Kemenyan dibakar kemudian diiringi gending Kebo Giro, sebanyak 50 orang dari empat jurusan di jalan desa Tegalsambi berjalan menuju  ke perempatan jalan. Mereka sejenak berdiri saling berhadapan  dalam kondisi obor telah dinyalakan.

Tibalah saat ritual Perang Obor. Tiba-tiba dengan suara keras salah seorang pemimpin pasukan berteriak, serang. Mendengar teriakan itu, anggota pasukan lari dari empat arah berlawanan diperempatan jalan. Mereka bertemu di tengah dan langsung saling memukul. Api yang berkobar diujung obor mereka arahkan ke kepala lawannya.

Upacara berlangsung bukan hanya di perempatan desa tetapi  juga di sepanjang jalan di sekitar perempatan. Diiringi sorak-sorai dan jerit ketakutan para penonton, mereka saling pukul  dengan obor selama hampir satu jam.  Percikan  bunga api Perang Obor ini menjadi pemandangan yang begitu magis.

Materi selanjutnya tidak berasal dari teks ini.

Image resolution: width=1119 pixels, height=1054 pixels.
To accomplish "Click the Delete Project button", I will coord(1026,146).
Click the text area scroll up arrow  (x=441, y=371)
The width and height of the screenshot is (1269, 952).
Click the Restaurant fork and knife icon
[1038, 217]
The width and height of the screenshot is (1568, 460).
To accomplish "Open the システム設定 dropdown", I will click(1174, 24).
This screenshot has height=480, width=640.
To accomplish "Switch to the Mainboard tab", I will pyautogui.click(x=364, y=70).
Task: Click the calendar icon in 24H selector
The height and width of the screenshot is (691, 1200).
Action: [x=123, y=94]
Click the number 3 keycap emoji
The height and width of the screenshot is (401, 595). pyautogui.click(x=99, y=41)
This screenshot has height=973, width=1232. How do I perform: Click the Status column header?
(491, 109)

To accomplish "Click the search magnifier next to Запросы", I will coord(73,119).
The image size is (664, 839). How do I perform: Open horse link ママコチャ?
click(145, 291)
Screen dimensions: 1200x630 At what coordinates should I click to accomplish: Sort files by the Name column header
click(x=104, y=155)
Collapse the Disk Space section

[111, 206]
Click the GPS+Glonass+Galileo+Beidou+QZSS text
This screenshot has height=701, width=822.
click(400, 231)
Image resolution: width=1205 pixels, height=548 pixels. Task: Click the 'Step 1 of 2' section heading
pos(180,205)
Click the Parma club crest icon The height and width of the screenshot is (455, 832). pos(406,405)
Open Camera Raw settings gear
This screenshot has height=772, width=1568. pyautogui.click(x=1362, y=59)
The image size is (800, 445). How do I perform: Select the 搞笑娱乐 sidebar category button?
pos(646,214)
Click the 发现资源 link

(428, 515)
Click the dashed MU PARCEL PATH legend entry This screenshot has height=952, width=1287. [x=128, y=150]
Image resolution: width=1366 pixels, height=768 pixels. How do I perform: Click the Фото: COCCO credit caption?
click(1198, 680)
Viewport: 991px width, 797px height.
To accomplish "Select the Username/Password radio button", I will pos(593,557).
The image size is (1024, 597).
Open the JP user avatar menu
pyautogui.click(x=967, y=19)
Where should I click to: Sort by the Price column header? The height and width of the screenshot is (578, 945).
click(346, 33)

Seusai upacara perang obor,  pasukan langsung menuju rumah Petinggi Tegalsambi. Diantara mereka dipastikan ada yang luka karena terbakar. Namun mereka tidak mengeluh atau merasa kesakitan.

Sebab mereka tahu bahwa  secara turun-temurun pengobatan untuk luka bakar karena perang obor dapat  dilakukan oleh istri Petinggi dengan cara mengoleskan minyak londoh pada bagian yang luka. Anehnya, luka ini langsung sembuh seketika.

Secara turun-temurun setiap malam Jumat, Petinggi Tegalsambi dan 2 kebayan Leger selalu mengadakan ritual doa untuk keselamatan masyarakat di desa tersebut. Doa tersebut dilakukan secara rutin dan sungguh-sungguh. Dalam ritual ini menggunakan sesaji kembang telon. Dengan tekun Petinggi Tegalsambi mengumpulkan bunga  yang kering dan disimpan disebuah tempat khusus.

Jika   waktu prosesi Perang Obor tiba, bunga kering ini kemudian dicampur dengan minyak kelapa dengan disertai doa dan laku khusus. Minyak inilah yang kemudian dikenal sebagai minyak londoh. Minyak londoh ini  oleh masyarakat  setempat  ini dipandang sebagai keajaiban dari doa yang tulus kepada  Allah.

Tradisi perang obor ini sekarang dimaknai sebagai  ungkapan rasa syukur  masyarakat Tegalsambi  kepada Tuhan yang telah memberi rezeki kepada masyarakat Desa Tegalsambi melalui hasil pertanian, perdagangan dan pekerjaan serta usaha yang lain.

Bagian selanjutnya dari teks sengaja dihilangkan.